Penulis Emi La Palau1 Februari 2023
BandungBergerak.id - Jemari Imas Sumiati terampil menuangkan gula ke dalam gelas plastik, menaruh kantong teh di dalamnya, dan menuangkan air panas dari termos. Asap mengepul membawa aroma teh dan gula ke udara. Segelas teh manis panas siap dihidangkan kepada pelanggan.
Imas mengelola warung kaki lima di pinggir Jalan Jamika, Kota Bandung. Warung itu sangat kecil sehingga tak bisa dipakai orang untuk berbaring. Panjangnya hanya satu meter dengan lebar 50 centimeter saja. Di dalam warung tubuh Imas tenggelam dalam berbagai jenis kebutuhan seperti cemilan dan minuman saset.
Sudah hampir 18 tahun Imas menghidupkan keluarga dari hasil warung itu. Salah satu layanan yang banyak diminati pelanggan Imas adalah minuman seduh, di antaranya teh manis tadi.
Tadinya Imas berjualan bersama suaminya. Namun, sejak tahun 2016 sang suami pergi untuk selamanya. Kini Imas melanjutkan usaha seorang diri untuk menghidupi anak-anaknya.
Sepeninggal sang suami, Imas menjadi ibu tunggal sekaligus tulang punggung keluarga. Dua anak perempuannya telah menikah, sementara dua anak lelakinya masih menjadi tanggung jawabnya karena mereka belum bekerja.

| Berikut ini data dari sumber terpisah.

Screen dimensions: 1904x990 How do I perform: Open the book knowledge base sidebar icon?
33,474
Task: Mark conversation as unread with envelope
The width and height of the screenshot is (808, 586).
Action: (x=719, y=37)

Menggantung penghasilan pada warung kecil tentu tak bisa berharap untung banyak. Namanya jualan, jika sedang bagus hasil yang bisa dibawa pulang bisa lumayan. Namun, jika sedang sepi, segalanya jadi serba sulit. Bagaimana untuk makan dan bagiamana agar dagangannya tak berkurang.
“Sekarang pada naik harga-harganya. Kan modal pas-pasan, ya alhamdulillah lebihnya buat makan. Kadang kan anak minta tolong minta isi bensin, minta isi pulsa kadang,” kata Imas, kepada Bandungbergerak.id, Kamis (26/1/2023).

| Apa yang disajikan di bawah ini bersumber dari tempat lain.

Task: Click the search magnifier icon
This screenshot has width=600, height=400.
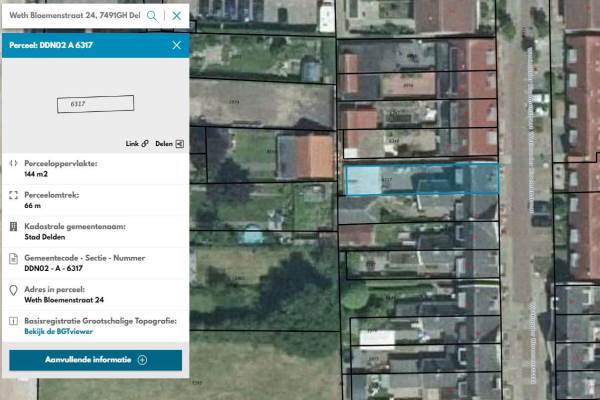Action: coord(152,16)
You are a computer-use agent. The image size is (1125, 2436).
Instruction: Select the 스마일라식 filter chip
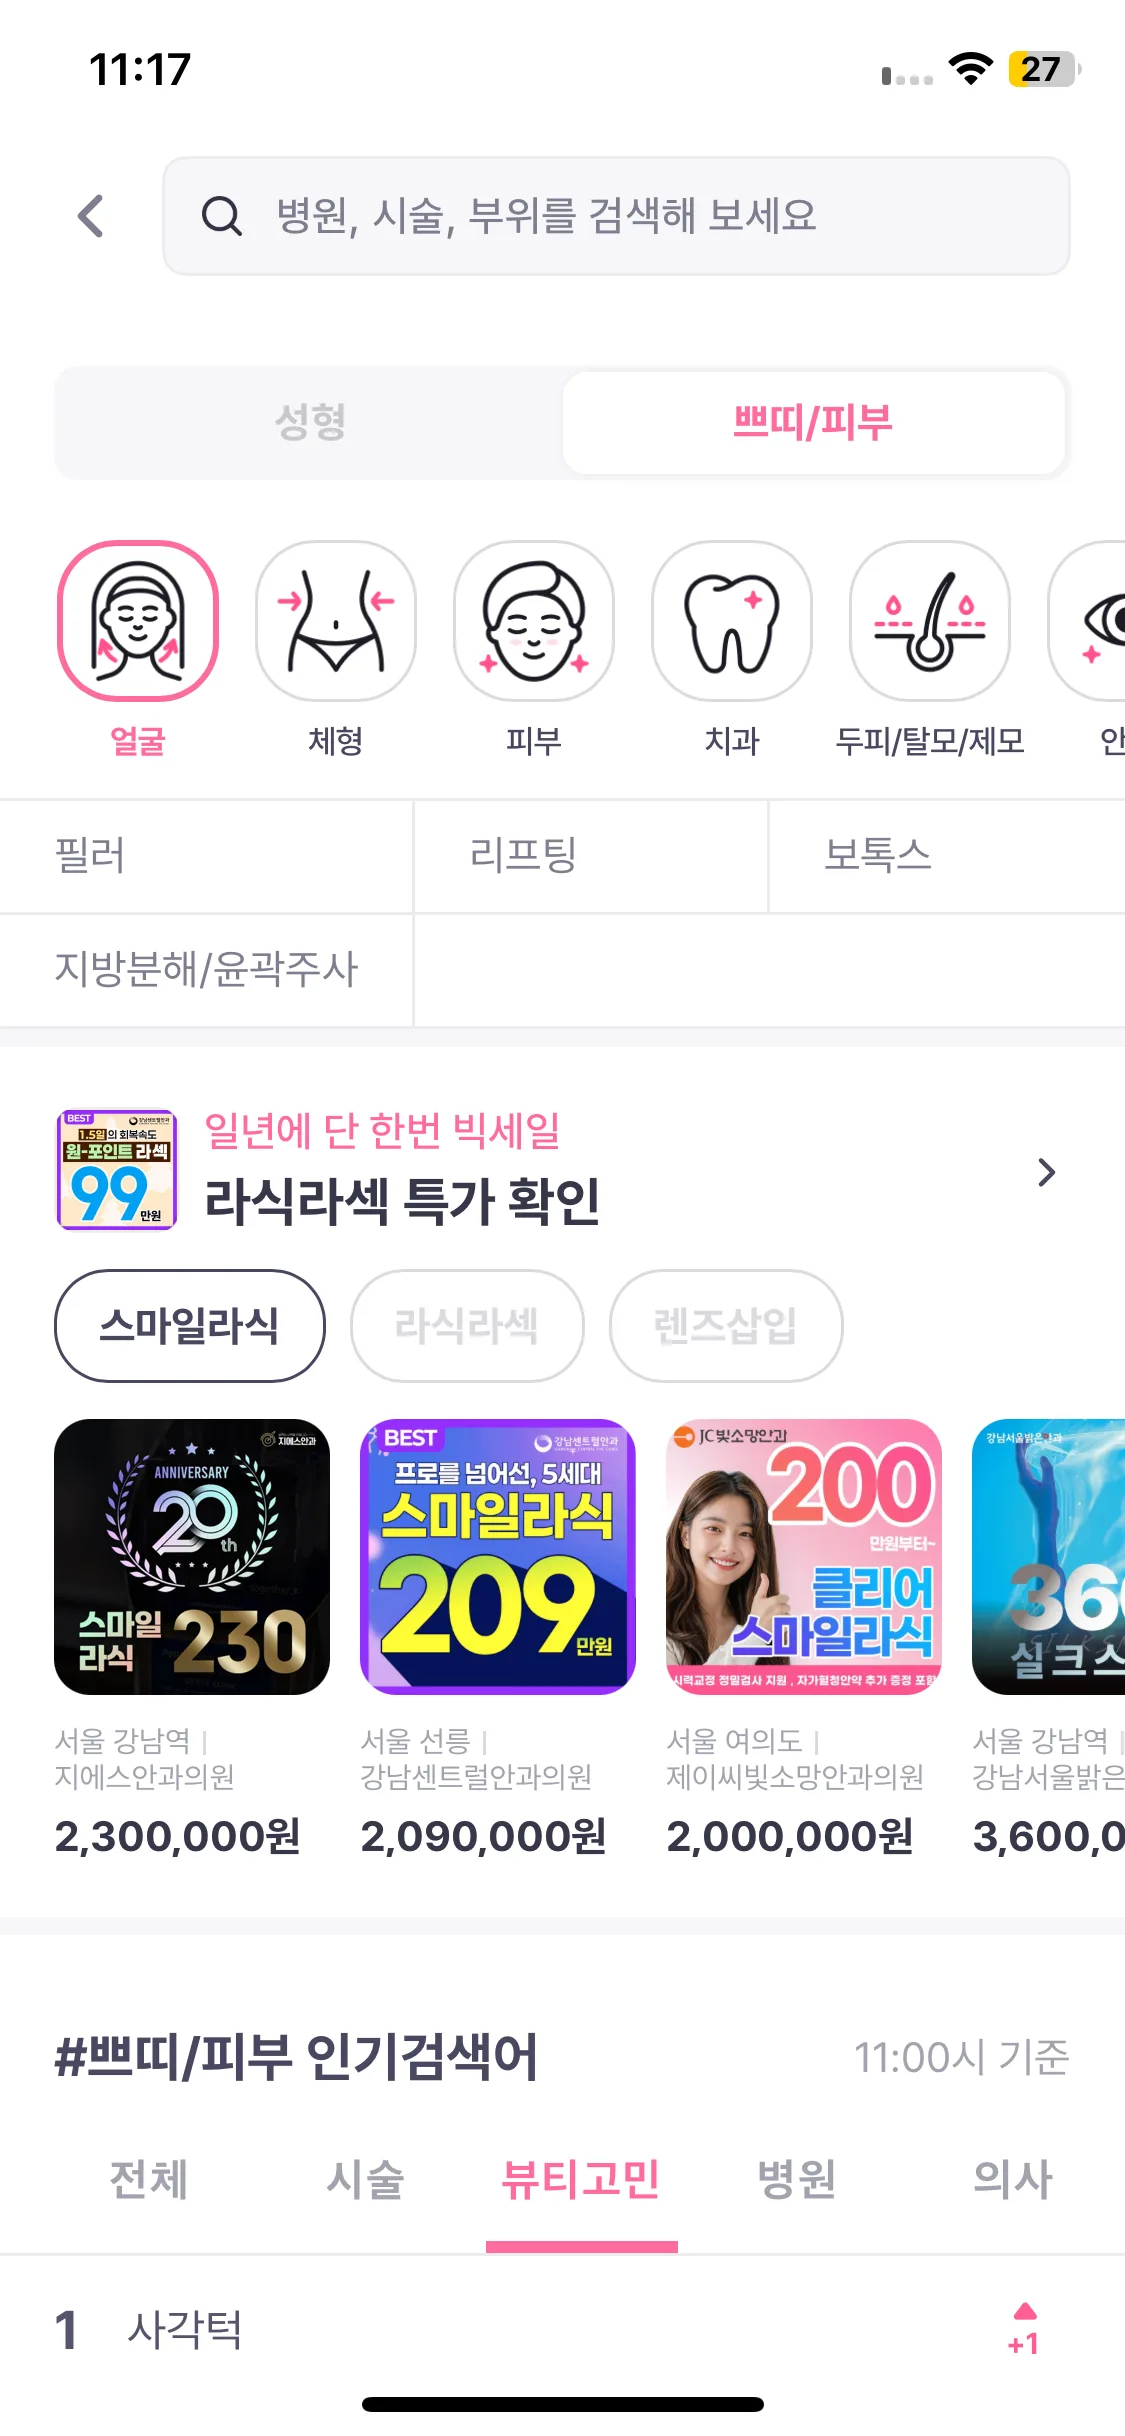click(190, 1326)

Sambil menanti pembeli, setiap harinya Imas sibuk mengatur keuangan agar bisa buat modal maupun dibawa pulang ke rumah. Pada siang hari ia biasa menuliskan daftar dagangan yang berkurang dan harus segera diisi kembali.

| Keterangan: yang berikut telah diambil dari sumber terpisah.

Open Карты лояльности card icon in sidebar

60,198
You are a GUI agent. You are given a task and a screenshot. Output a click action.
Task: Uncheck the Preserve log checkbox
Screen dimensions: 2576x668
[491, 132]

Jika sedang beruntung, laba yang bisa ia raih bisa mencapai 500-700 ribu rupiah dalam sehari. Namun dari laba ini ia hanya bisa menyisihkan 10 persen untuk dibawa pulang ke rumah. Artinya uang yang didapat dari hasil berjualan sejak pagi hingga pukul 9 malam hanya dapat 50-70 ribu rupiah.
Keuntungan bersih tersebut selain dipakai untuk makan keluarga, juga harus disisihkan untuk membayar listrik dan cicilan sepeda motor anaknya.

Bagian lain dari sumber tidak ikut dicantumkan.